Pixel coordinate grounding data
----

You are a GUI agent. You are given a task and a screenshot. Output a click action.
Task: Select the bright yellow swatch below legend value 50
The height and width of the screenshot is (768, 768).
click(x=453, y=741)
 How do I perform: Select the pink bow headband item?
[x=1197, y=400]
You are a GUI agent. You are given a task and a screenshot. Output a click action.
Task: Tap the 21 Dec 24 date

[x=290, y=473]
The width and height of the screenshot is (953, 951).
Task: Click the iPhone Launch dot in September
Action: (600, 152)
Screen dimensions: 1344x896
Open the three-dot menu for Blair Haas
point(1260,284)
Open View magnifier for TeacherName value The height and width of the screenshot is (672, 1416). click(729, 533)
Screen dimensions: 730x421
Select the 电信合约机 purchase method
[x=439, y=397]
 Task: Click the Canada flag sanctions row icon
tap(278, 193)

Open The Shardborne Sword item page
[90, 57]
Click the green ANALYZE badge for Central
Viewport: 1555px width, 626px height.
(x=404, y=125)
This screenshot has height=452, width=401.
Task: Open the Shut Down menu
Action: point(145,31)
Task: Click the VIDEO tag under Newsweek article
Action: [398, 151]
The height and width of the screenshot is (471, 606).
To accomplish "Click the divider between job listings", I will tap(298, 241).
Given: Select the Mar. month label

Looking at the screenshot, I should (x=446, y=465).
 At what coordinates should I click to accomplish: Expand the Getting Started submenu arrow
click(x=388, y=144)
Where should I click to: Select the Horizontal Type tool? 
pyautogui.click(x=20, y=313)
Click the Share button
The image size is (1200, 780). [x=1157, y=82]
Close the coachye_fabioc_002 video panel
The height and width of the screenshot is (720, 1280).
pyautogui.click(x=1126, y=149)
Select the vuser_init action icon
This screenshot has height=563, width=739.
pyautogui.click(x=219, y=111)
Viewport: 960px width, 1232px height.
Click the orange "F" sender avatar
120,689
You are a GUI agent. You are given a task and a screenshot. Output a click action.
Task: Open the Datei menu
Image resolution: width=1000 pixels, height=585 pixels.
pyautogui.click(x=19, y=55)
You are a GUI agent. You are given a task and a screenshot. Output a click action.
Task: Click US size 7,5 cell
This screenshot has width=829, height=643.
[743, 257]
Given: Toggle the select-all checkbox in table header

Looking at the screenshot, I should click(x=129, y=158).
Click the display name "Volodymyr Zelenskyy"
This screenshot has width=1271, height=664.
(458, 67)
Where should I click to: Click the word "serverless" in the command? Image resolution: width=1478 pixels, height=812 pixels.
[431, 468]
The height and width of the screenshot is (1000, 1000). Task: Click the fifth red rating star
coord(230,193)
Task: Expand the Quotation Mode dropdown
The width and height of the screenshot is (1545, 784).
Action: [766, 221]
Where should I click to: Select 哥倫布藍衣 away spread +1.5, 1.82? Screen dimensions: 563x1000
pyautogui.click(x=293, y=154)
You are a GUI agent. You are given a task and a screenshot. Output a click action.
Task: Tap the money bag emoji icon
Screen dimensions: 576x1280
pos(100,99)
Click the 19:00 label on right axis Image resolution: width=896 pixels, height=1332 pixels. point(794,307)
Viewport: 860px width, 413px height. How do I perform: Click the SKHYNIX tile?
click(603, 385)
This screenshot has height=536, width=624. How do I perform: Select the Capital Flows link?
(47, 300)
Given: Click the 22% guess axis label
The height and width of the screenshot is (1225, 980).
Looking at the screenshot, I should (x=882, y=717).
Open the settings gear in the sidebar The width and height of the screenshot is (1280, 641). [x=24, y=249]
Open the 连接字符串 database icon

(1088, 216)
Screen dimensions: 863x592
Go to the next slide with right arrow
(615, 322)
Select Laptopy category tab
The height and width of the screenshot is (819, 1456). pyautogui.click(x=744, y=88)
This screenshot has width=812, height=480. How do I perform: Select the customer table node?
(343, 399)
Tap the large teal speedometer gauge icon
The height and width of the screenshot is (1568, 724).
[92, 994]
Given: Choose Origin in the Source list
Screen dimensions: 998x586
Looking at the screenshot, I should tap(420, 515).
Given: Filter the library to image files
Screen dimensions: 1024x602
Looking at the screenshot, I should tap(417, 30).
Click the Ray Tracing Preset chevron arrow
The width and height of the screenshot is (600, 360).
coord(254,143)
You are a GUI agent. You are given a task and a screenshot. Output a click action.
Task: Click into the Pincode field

----

> [Required work]
Starting at the line above that holds "Where should I click to: Select 哥倫布藍衣" and ending at the line that holds "Screen dimensions: 863x592", transcribe each line exactly and include no other lines.

> [Result of this exercise]
Where should I click to: Select 哥倫布藍衣 away spread +1.5, 1.82? Screen dimensions: 563x1000
pyautogui.click(x=293, y=154)
You are a GUI agent. You are given a task and a screenshot. Output a click action.
Task: Tap the money bag emoji icon
Screen dimensions: 576x1280
pos(100,99)
Click the 19:00 label on right axis Image resolution: width=896 pixels, height=1332 pixels. point(794,307)
Viewport: 860px width, 413px height. How do I perform: Click the SKHYNIX tile?
click(603, 385)
This screenshot has height=536, width=624. How do I perform: Select the Capital Flows link?
(47, 300)
Given: Click the 22% guess axis label
The height and width of the screenshot is (1225, 980).
Looking at the screenshot, I should (x=882, y=717).
Open the settings gear in the sidebar The width and height of the screenshot is (1280, 641). [x=24, y=249]
Open the 连接字符串 database icon

(1088, 216)
Screen dimensions: 863x592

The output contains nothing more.